> [DATA FOR THIS TASK]:
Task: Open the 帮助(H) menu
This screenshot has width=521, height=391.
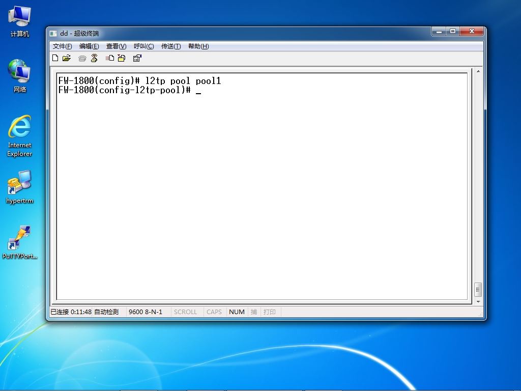Action: coord(198,46)
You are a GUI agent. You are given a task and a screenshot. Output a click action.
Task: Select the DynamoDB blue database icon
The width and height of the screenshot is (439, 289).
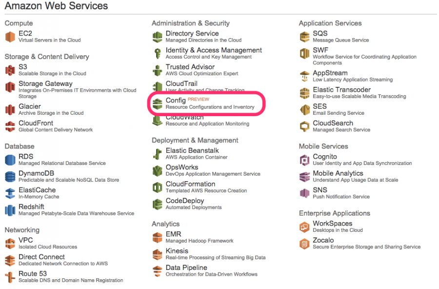[10, 177]
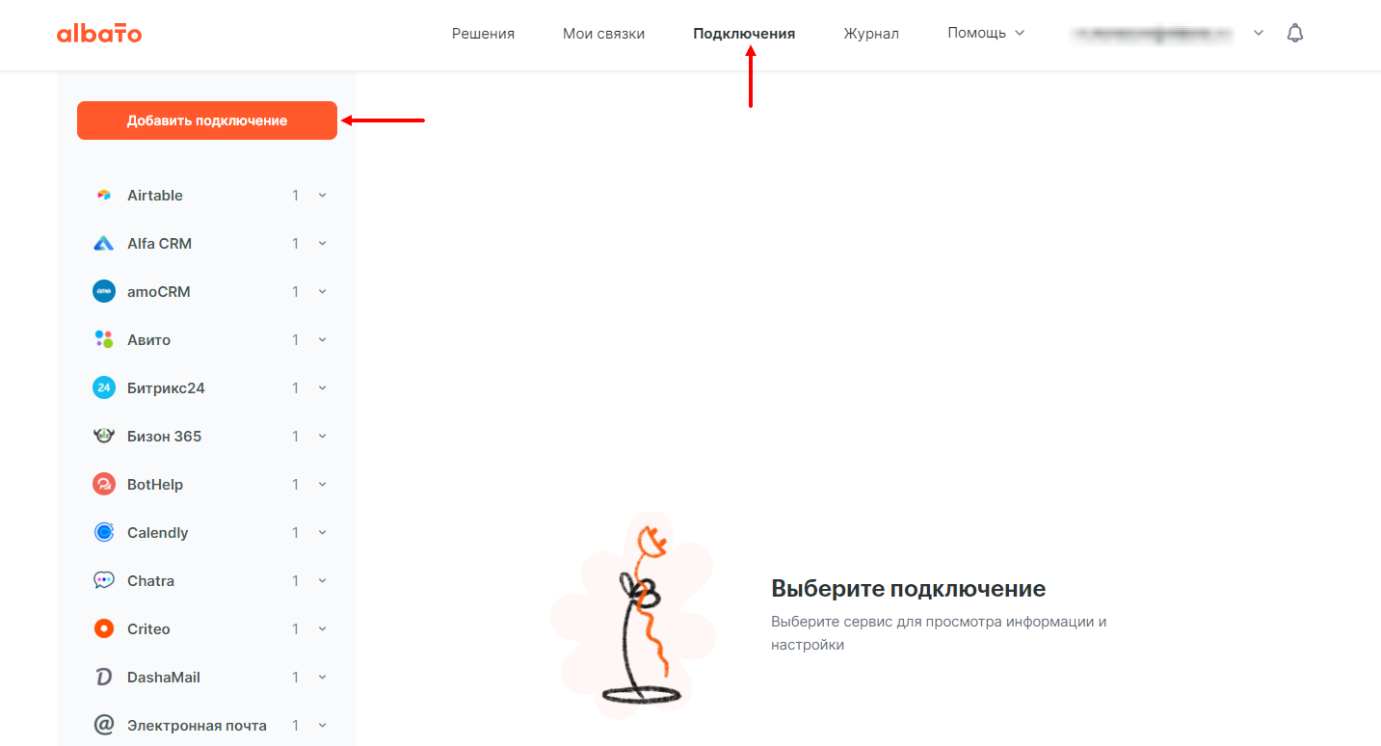
Task: Click the BotHelp red logo icon
Action: (104, 485)
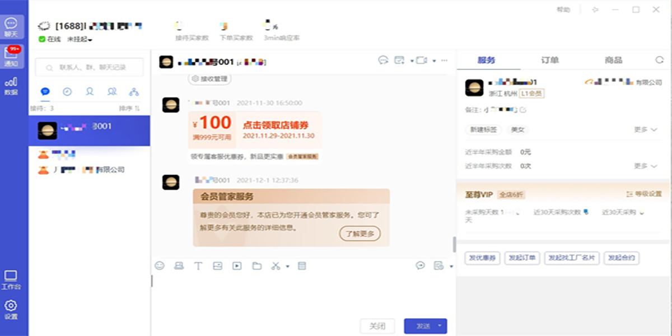
Task: Open the text formatting T icon
Action: point(198,265)
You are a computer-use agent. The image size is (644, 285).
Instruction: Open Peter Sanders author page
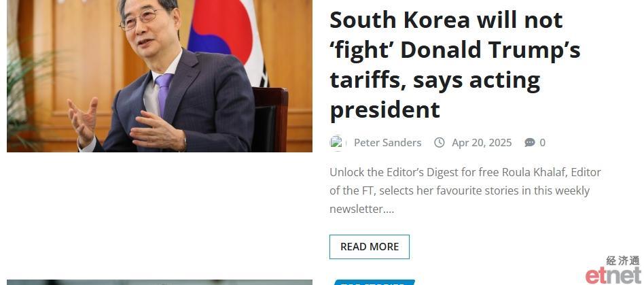[387, 143]
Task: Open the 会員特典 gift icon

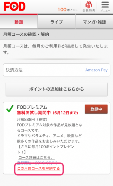Action: (x=89, y=7)
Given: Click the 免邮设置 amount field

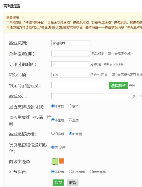Looking at the screenshot, I should click(x=71, y=54).
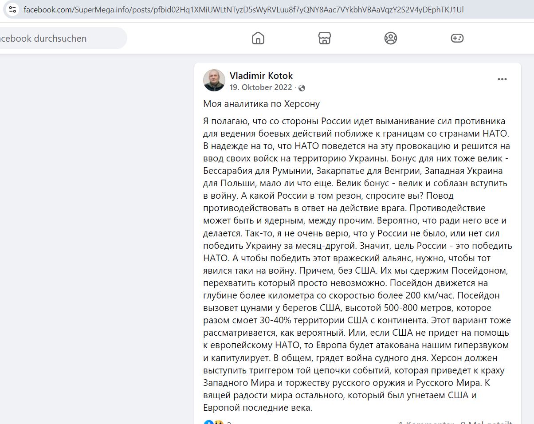
Task: Select the facebook.com URL in address bar
Action: tap(243, 9)
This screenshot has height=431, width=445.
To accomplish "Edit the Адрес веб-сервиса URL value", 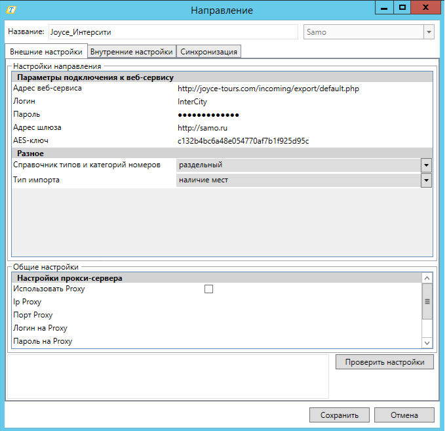I will click(x=268, y=89).
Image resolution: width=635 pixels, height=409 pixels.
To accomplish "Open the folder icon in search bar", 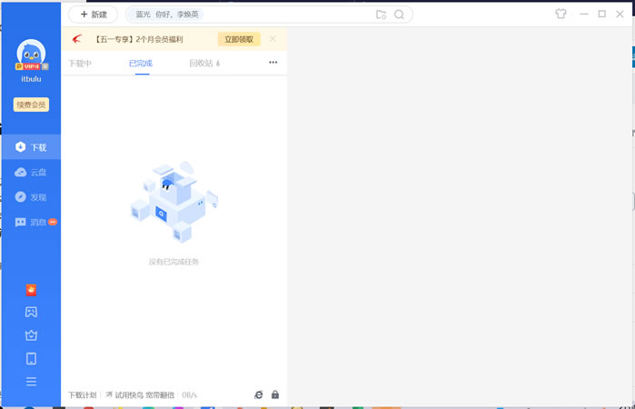I will tap(381, 15).
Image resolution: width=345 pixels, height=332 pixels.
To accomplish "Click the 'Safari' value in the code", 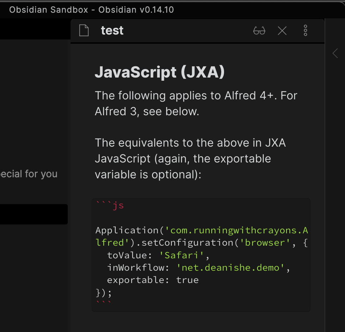I will click(179, 255).
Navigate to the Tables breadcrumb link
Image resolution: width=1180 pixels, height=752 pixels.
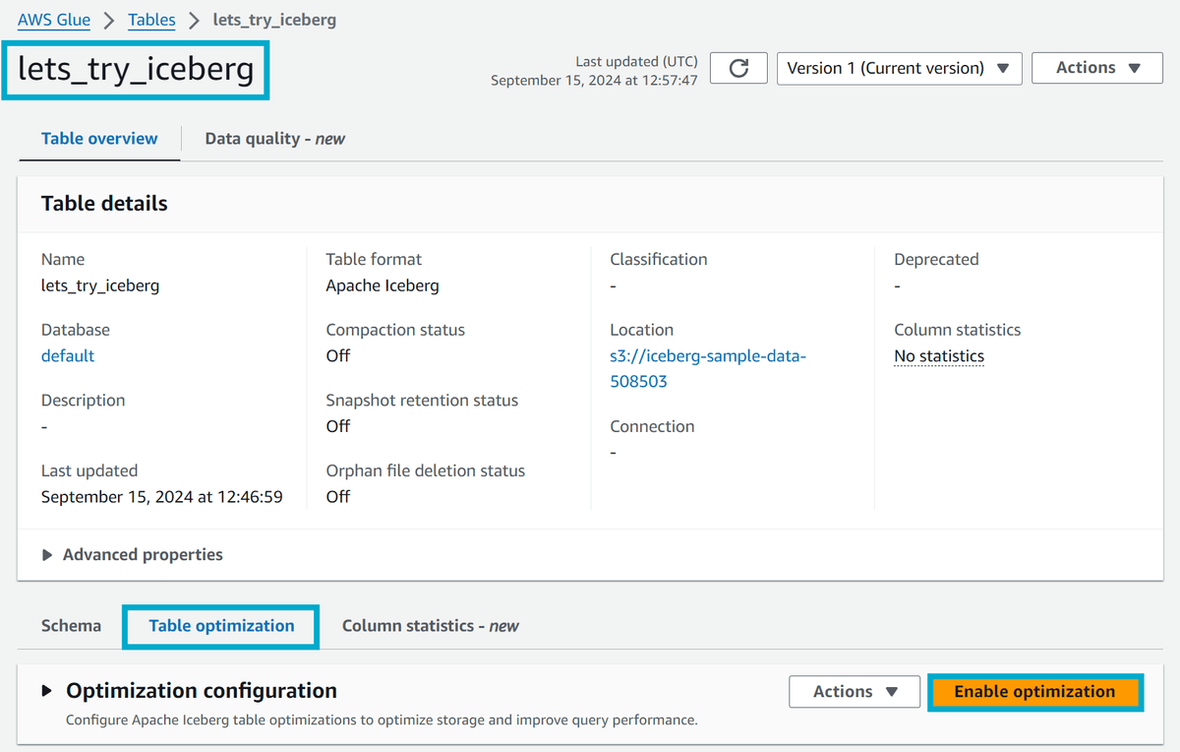(150, 19)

> [EXERCISE REQUIREMENTS]: Would you filter the records and copy each line that contains the word "agent"?

> [EXERCISE ANSWER]:
You are a GUI agent. You are given a task and a screenshot. Output a click action.
You are a computer-use agent. The image size is (644, 285).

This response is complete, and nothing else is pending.